空飛ぶ少女
休日のショッピングモールは家族連れ、友人同士、カップル、おひとり様と、老若男女であふれている。
数多くのショップに飲食店、映画館もあるここは、休日になるといつもこうだ。
出入り口ではショッピングモールの看板キャラクターの着ぐるみが、子供相手に風船を配っていた。ウサギに似た着ぐるみの周りには多くの子供がいる。
その出入り口から、映画帰りの高校生カップルが出てきた。
「やっぱりイケメンはいいね」
どこかぼんやりした表情の彼女が口元を緩ませて言う。
「え、青子ちゃんってイケメン好きだった!? え、あの俳優の中だと誰がタイプだった!? え、どんな奴!?」
その彼氏が嫉妬をにじませて、慌てて聞いている。
二人が観たのは女子高生を中心に人気の学園ラブコメディである。そこには今話題のイケメン俳優が数多く出演していた。
「イケメンは好きだよ。いいと思う。でも、あの中でタイプは特にないかな」
青子は他人が見れば素っ気ないと思うほど淡々と言った。
しかし、滉征はそれが青子の普段の口調だと分かっている。そんなことは気にせずに、さらに聞いた。
「え、じゃあ、好きな芸能人とかはいる?」
「芸能人は分かんない。でも、佐南は一番イケメンだと思う」
「え!?」
衝撃を受けたように立ち止まる滉征に、青子はつられて止まった。手を繋いでいたので、軽く引っ張られたのだ。
「どうしたの、滉くん?」
「え、青子ちゃんって佐南の顔がタイプ? 好きだったの?」
滉征は恐る恐る――聞きたくないと言うように――聞いた。
青子は小首をかしげて――なんでそんなことを聞かれるか分からないと言うように――答えた。
「一番好きなのは滉くんの顔だけど」
「!?」
「滉くんもイケメンだもんね」
青子はへらりといつものように笑うが……。
言われた言葉が衝撃的で、その場に崩れ落ちそうだ。
とりあえず、この顔に生まれて良かったと思った。そんなことを思ったのは初めてだ。両親と神様にも感謝する。この顔で産んでくれてありがとう。
「滉くん、行こうよ」
「う、うん」
感動に浸りながらも、青子の隣に戻る。
「一番のイケメンは佐南で、一番好きなのは滉くんで、一番可愛いのは柊かな」
そう言う青子に、滉征は「柊はもちろん可愛いけど、俺にとって一番可愛いのは青子ちゃんだから!」と言おうかどうしようか一瞬迷い、言ってしまえと思った瞬間、
「あーっ!」
子供の声が聞こえた。
二人して思わず立ち止まり振り返る。
そこには飛んでいく黄色の風船と、それを追いかけて走り出す子供がいた。
その子の足が地面を離れたとき、「危ない!」と一緒にいた母親が慌てて飛ぶ子供を抱きしめる。
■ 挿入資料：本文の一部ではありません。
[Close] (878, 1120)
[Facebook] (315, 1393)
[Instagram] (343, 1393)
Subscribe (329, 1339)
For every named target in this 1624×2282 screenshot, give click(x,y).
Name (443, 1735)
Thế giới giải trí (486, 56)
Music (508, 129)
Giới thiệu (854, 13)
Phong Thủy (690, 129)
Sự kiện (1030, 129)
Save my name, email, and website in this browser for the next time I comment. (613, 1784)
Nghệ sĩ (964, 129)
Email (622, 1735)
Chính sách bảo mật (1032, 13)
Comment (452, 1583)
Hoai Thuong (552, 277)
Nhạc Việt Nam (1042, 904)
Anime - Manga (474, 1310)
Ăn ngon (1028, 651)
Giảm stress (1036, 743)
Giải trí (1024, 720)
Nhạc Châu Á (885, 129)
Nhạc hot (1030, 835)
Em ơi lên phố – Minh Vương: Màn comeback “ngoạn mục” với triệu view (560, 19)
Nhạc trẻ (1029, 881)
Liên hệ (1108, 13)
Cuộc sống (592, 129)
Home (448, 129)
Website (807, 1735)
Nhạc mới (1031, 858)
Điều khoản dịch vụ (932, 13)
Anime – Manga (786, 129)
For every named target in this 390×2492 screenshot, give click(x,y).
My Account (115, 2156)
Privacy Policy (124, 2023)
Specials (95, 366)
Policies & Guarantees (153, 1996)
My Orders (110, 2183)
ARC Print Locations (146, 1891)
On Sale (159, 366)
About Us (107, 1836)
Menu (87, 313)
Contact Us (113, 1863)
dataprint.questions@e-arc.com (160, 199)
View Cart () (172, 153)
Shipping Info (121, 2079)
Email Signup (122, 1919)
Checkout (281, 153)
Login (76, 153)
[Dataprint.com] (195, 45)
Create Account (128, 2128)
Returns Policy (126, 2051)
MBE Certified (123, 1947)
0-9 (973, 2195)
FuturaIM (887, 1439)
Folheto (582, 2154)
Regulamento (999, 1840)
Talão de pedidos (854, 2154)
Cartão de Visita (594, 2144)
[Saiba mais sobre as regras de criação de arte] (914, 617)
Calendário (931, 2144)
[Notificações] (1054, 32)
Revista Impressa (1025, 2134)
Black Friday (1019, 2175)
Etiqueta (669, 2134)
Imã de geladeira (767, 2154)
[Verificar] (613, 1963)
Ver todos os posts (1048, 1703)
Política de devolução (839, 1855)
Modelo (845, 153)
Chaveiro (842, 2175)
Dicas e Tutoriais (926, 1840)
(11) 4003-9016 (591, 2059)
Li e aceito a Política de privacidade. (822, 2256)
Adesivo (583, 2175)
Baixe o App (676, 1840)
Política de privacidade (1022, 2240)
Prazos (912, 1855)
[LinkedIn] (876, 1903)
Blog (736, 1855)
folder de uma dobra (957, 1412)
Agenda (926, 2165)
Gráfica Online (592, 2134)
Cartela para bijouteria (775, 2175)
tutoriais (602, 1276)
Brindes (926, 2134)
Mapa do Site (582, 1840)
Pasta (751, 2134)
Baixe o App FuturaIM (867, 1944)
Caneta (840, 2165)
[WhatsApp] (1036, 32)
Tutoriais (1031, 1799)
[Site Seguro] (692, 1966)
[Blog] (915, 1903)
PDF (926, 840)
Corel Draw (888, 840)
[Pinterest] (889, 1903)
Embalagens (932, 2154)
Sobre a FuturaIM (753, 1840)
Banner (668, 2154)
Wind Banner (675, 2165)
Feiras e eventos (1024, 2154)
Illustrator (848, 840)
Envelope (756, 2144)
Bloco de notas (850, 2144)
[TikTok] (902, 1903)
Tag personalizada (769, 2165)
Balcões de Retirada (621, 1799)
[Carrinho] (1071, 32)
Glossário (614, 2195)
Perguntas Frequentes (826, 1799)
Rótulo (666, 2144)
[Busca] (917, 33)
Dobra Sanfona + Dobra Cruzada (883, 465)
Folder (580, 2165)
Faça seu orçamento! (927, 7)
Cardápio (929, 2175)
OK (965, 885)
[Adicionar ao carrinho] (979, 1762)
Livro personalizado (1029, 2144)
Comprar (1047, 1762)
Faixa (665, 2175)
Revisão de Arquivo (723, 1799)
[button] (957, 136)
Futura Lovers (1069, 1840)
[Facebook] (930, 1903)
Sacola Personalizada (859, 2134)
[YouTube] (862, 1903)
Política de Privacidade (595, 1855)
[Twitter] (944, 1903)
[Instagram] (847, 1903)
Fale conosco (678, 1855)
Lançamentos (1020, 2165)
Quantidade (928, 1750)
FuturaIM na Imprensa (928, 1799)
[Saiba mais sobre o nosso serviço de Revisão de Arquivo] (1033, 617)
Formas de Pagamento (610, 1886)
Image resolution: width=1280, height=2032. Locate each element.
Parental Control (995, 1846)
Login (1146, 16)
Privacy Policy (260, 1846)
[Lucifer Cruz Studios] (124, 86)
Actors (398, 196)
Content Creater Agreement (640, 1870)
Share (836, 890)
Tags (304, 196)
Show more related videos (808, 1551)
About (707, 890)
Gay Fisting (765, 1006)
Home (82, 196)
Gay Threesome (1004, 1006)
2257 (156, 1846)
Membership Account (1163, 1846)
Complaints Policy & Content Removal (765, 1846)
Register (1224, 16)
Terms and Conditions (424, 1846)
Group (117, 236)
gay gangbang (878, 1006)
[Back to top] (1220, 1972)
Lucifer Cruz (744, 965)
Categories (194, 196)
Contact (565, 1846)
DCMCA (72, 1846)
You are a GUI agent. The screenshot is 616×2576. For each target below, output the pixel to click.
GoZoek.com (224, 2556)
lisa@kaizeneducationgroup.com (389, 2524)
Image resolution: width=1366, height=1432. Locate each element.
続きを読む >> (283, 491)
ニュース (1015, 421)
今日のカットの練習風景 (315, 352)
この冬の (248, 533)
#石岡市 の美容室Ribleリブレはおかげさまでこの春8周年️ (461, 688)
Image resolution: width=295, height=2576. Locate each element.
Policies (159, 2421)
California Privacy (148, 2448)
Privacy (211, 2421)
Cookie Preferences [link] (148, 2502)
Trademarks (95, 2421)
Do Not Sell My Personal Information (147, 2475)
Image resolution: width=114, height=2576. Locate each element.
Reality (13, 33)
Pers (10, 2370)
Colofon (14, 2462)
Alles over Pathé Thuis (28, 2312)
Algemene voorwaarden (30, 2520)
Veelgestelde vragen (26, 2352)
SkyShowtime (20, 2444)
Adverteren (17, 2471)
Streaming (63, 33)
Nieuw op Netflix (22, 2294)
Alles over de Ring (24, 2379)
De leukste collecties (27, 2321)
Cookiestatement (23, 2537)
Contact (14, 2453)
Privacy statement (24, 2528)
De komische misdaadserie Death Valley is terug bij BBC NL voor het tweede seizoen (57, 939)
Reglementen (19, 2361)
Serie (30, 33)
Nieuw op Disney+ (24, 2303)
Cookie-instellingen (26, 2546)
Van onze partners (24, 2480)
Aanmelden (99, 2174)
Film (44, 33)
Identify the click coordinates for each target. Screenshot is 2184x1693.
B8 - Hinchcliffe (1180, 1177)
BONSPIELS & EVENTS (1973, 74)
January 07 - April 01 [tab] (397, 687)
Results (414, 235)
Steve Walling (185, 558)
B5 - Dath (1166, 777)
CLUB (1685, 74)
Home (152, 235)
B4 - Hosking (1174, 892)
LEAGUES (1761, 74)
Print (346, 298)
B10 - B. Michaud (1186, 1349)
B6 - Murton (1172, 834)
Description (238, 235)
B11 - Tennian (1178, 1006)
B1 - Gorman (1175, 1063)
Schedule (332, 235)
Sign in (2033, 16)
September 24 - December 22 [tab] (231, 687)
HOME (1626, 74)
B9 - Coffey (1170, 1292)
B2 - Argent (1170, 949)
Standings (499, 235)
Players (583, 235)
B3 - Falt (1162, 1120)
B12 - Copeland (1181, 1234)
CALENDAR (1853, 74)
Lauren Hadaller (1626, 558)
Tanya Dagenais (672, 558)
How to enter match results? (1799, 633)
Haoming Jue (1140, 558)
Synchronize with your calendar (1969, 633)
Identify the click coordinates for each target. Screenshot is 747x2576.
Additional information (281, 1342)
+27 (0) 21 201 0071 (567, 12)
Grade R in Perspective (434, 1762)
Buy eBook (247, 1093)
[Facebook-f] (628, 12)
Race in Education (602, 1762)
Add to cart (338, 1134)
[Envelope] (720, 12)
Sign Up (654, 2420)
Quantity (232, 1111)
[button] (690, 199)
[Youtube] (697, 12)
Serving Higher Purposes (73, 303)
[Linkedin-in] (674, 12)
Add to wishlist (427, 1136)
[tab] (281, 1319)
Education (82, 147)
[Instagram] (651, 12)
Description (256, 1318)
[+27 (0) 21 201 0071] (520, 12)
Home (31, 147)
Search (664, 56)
母親の腕の中で、「僕のー!」と子供が風船に必死に手を伸ばしていた。
なんとなく、ふわふわと飛んでいく風船を見る。
すると、隣にいた青子の手が離れた。
ハッとして彼女を見れば、その視線は飛んでいく風船に固定されていて。
走ってもいない。一歩踏み出したわけでもない。
それなのに。
青子の身体は音もなく浮かんだ。
そして、風船へとあっという間に飛んでいく。
その背中に、いつかの青子の背中が重なる。
初めて見たときに滉征を捕えた、飛んでいく青子の背中。
滉征はまぶしそうに、それを見つめた。
彼女は今日も空を飛んでいた。
END
ここまで読んでくださり、ありがとうございました。